Class taught by Tsinghua’s School of Public Policy & Management and may not be available every semester. Tsinghua’s exam schedule for this course may require students to stay beyond the regular SU Beijing program end-date.

PAI680.11 Development Theory and Practice (Tsinghua U – grad)

Taught in English. This course provides a comprehensive framework to understand the course, experience, and lessons of development through the comparison from the early and the newly industrialized economies, middle income economies to the under developed economies. All these de facto analysis would follow by the de jure discussion of the key factors of development, such as capital, people, technology and institution. The practice of China in its economic development under comparison approach would be included in each module. (TU #80590833)

Class taught by Tsinghua’s School of Public Policy & Management and may not be available every semester. Tsinghua’s exam schedule for this course may require students to stay beyond the regular SU Beijing program end-date.

BIO306 Drug Discovery (Fall, Spring)

Drug discovery is the process through which potential new medicines are identified. In this course, we will explore historical perspectives on traditional drug discovery and the use of new Biotechnology tools that can be applied for the discovery and design of new drugs.

The purpose of this course is to provide an overview of the steps involved from drug discovery to final market approval. We will examine how the candidates and the targets get established, and the types of laboratory tests and clinical trials that are required before a drug is ready for human use.

We will pay particular attention to the new methods for the design of drugs that are now used to tackle certain challenging illnesses and to the use of new Biotechnology approaches to drug design. We will study the process and issues from both the U.S. and European perspectives.

STS300.1 Scientific Controversies: Historical Perspectives and Social Implications (Fall)

Scientific knowledge lies at the heart of modern civilization. Science and the concomitant rise of industrial technology have revolutionized our biological and social identities, re-defining education, life expectancy, health, nutrition, humanity, communication, popular entertainment, transport, war, energy, bureaucracy, and much more.

Yet not all of these techno-scientific changes have been equally beneficial.
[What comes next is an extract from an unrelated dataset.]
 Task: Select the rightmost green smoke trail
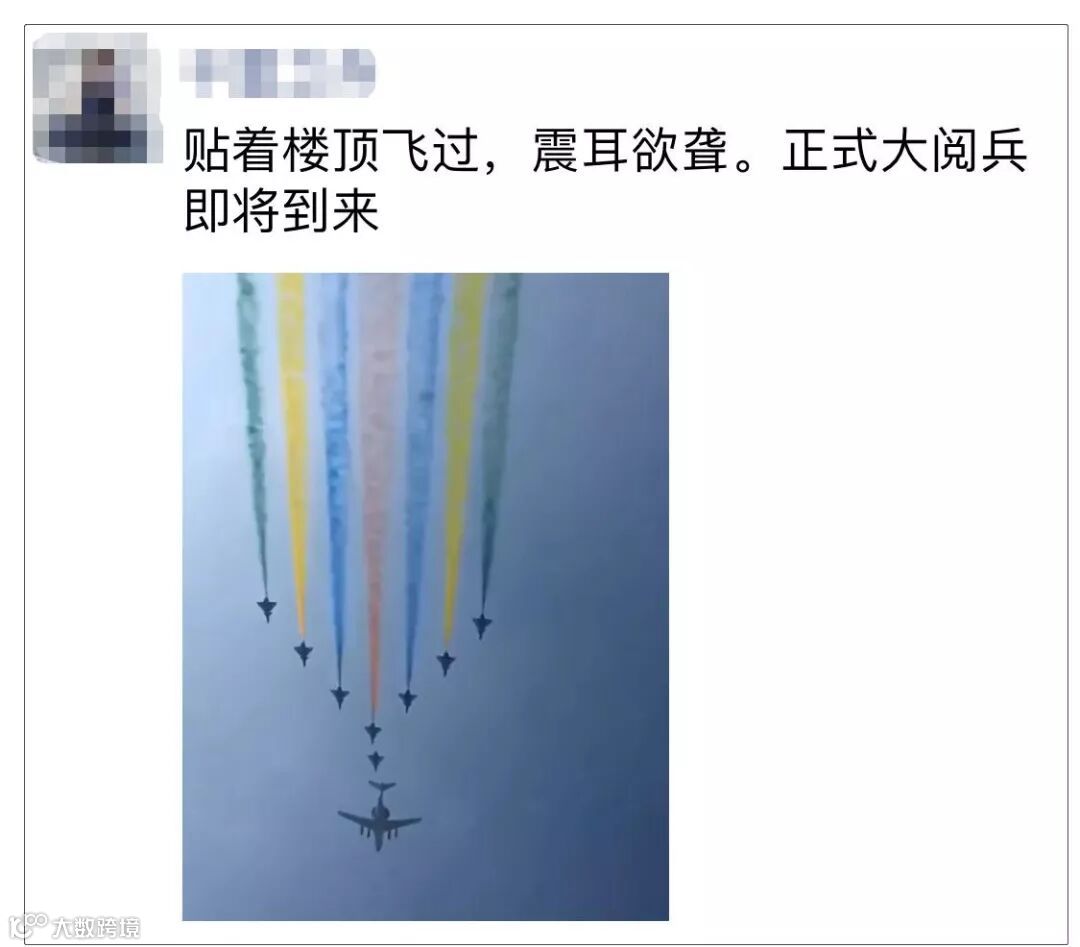click(x=497, y=441)
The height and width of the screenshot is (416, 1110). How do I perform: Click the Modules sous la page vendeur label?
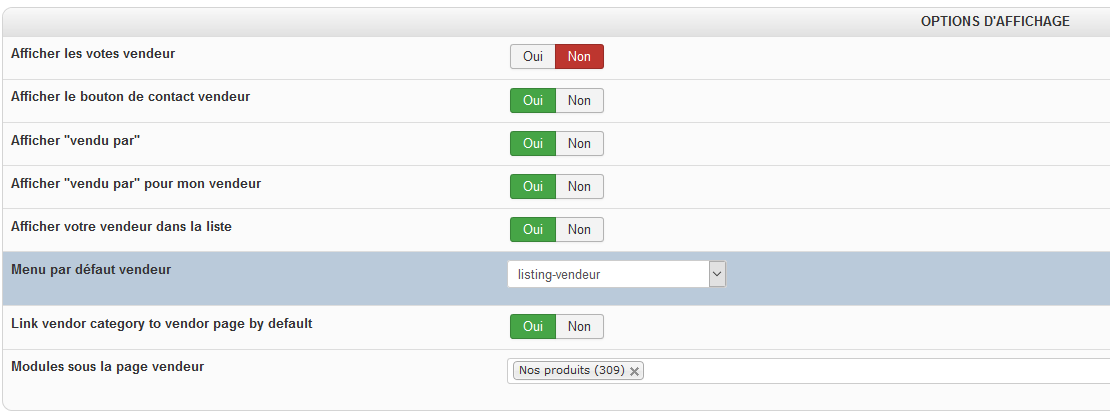coord(107,367)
Some have had harmful long-term consequences that continue to affect our daily lives, threatening the quality of basic resources, physical health, mental well-being and future environmental stability.

Historical studies of scientific controversy focus on underlying contradictions and their resolution. For example, justification for disputed research (such as designer babies), or how we arrive at honest evaluations of potential benefits and/or risks of technological innovation (such as patent drugs, agricultural pesticides, drones, and electronic surveillance).

They also raise questions regarding our trust in the objective authority of science, the impartiality of expert advice, and acceptable standards for regulation of dangers, notably to human health, and the extent of unsustainable damage to the global environment.